Records from a collection
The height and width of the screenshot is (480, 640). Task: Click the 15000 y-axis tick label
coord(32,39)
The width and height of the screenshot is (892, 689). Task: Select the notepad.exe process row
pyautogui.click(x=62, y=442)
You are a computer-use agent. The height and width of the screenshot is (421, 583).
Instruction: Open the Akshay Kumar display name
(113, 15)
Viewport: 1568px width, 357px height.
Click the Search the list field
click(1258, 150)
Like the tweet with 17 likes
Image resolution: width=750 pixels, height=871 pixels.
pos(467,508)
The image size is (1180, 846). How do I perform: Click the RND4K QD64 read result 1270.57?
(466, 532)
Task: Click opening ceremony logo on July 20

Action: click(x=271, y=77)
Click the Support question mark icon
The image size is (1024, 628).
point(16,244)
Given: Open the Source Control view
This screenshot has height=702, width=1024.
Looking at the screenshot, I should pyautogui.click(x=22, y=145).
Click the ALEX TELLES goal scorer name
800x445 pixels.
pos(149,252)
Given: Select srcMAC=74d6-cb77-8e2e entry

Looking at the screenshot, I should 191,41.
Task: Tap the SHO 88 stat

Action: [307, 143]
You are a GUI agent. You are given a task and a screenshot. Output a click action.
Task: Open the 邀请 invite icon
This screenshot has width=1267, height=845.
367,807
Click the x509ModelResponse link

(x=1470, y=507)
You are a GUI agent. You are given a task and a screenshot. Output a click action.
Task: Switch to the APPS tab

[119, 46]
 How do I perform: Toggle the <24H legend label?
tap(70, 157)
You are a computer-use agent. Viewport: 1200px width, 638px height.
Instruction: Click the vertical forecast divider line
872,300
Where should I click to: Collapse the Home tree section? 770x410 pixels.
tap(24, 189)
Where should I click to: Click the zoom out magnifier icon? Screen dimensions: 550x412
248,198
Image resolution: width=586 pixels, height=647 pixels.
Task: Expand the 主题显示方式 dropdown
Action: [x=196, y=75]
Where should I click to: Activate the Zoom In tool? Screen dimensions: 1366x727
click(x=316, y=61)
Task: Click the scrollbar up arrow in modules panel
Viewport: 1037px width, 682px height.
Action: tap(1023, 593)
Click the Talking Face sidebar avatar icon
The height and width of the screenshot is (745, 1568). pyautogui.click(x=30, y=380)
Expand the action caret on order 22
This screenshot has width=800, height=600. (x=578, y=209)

▶ [TASK DETAILS]: Beginning at the line that holds "Where should I click to: Click", write out word for word each line through the end of the records.

▶ [WRITTEN SOLUTION]:
Where should I click to: Click the zoom out magnifier icon? Screen dimensions: 550x412
248,198
Image resolution: width=586 pixels, height=647 pixels.
Task: Expand the 主题显示方式 dropdown
Action: [x=196, y=75]
Where should I click to: Activate the Zoom In tool? Screen dimensions: 1366x727
click(x=316, y=61)
Task: Click the scrollbar up arrow in modules panel
Viewport: 1037px width, 682px height.
Action: tap(1023, 593)
Click the Talking Face sidebar avatar icon
The height and width of the screenshot is (745, 1568). pyautogui.click(x=30, y=380)
Expand the action caret on order 22
This screenshot has width=800, height=600. (x=578, y=209)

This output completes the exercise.